2. Balance of Benefits and Harms
Synthesis of Evidence of Effect
As discussed in the section on effectiveness above, electronic messaging communication channels may have beneficial effects on technical audiences’ awareness of public health alerts and guidance (moderate COE). However, these effects may be dampened by alert fatigue arising from excessive message volume.
Qualitative Evidence Synthesis
The 10 studies included in the body of qualitative evidence include very little discussion of the benefits and harms per se of communication channels. Instead, the studies largely considered how different channels corresponded to facilitators of and barriers to communication with technical audiences, after incorporating contextual factors. Participants reported what did and did not work well and offered suggestions for consideration. Notably, however,
clear benefits were observed when public health officials engaged in thoughtful and inclusive deliberations with stakeholders about providing guidance. Such deliberations not only facilitated effective communication but also built relationships with health care providers and other stakeholders that were characterized by trust, respect, responsiveness, transparency, and flexibility (Khan et al., 2017; Lis and Resnick, 2018).
Although not specific to particular channels, technical audiences reported undesirable impacts related to the approach taken to communication of alerts and guidance. For example, although some duplication across different channels could be helpful, the volume of messages could quickly pose a burden and discourage rather than encourage the use of arriving guidance (Khan et al., 2017; Markiewicz et al., 2012; Staes et al., 2011). In addition, some important technical audiences could be excluded from existing communication channels. Leung and colleagues (2008) report that some smaller agencies and community-based partners were not included in prepared email listservs or other directories specifying recipients for public health guidance, and therefore received information through other pathways and relationships. Filice and colleagues (2013) point to a notable harm that manifests when no guidance is received or when guidance is incongruent with practice in public health emergencies. Such instances can lead to poor implementation of guidance, as health care providers may adhere to routine practices and institutionally determined adaptations. Additionally, when past experience and lessons learned fail to lead to changes in protocols and practices, disillusionment with future, coordinated efforts for preparedness may result.

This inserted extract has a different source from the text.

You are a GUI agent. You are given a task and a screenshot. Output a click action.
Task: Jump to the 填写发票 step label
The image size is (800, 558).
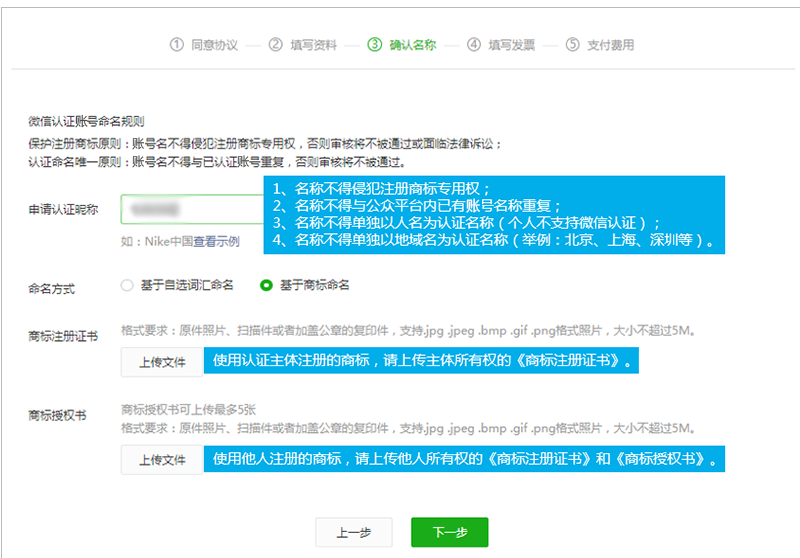[x=511, y=45]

Case Report and AAR Evidence Synthesis
Case reports and AARs included in this review do not specifically assess the benefits or unintended consequences of specific modes of communication. However, a few attributes improved timeliness to specific communication mechanisms. For instance, Cavey and colleagues (2009) assert that the use of telephone reporting through a shelter hotline improved timeliness, reporting compliance, accuracy, and staff satisfaction and knowledge. Gamache and colleagues (2010) also identify timeliness as a benefit of sending public health alerts through Health Information Exchange platforms. Similarly, Nagykaldi and colleagues’ (2006) findings from an evaluation of the OKAlert-ILI system discussed earlier indicate more timely and accurate responses to ILI cases. Reports suggest that in-person meetings, teleconferences, and webcasts also improve timeliness by providing for real-time feedback (Delaware Division of Public Health, 2010; Wisconsin Division of Public Health, 2010).

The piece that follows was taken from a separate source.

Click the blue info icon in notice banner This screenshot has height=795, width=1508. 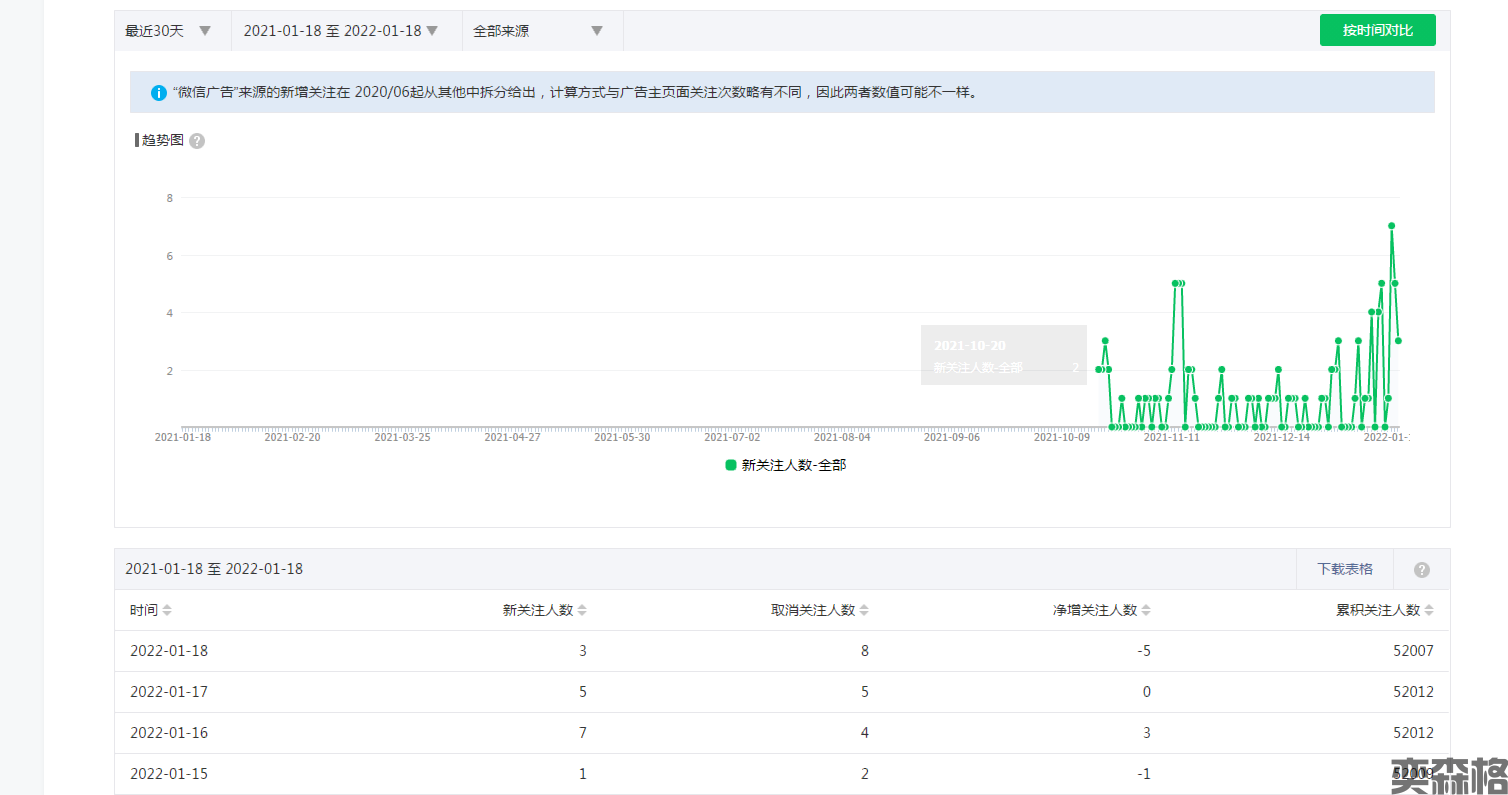(158, 93)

One noted harm relates to the potential for important stakeholders to be omitted from those channels that require enrollment (New Hampshire Department of Health and Human Services and New Hampshire Department of Safety, 2009b). For example, while the HAN is cited as an important direct communication link to technical audiences, several reports point to the need to expand its reach, as not all technical audiences (e.g., first responders, individual providers, emergency medical departments, medical practices, local boards of health) are enrolled in that network (Boston Public Health Commission, 2013; Daniel et al., 2005; Delaware Division of Public Health, 2010; Gamache et al., 2010; Gursky et al., 2003; Massachusetts Emergency Management Agency et al., 2014; New Hampshire Department of Health and Human Services and New Hampshire Department of Safety, 2009b; Ohio Department of Health, 2010).
Although the evidence from case reports and AARs indicates that hotlines can facilitate bidirectional information sharing, hotline staff may experience excess fatigue as a result of stress associated with response efforts (Boston Public Health Commission, 2013). Additionally, Lurio and colleagues (2010) discuss the potential for alert fatigue if alerts are not
targeted and tailored to specific provider types. “Paralysis by analysis” can also result from an overwhelming amount of information being shared in a short time without clear guidance (Metropolitan Medical Response System, 2016). Furthermore, the Delaware Division of Public Health (2010) reports experiencing a loss of “credibility of the public health community” due to frequent and delayed Centers for Disease Control and Prevention (CDC) modifications to recommendations on vaccine distribution resulting from a temporary vaccine shortage.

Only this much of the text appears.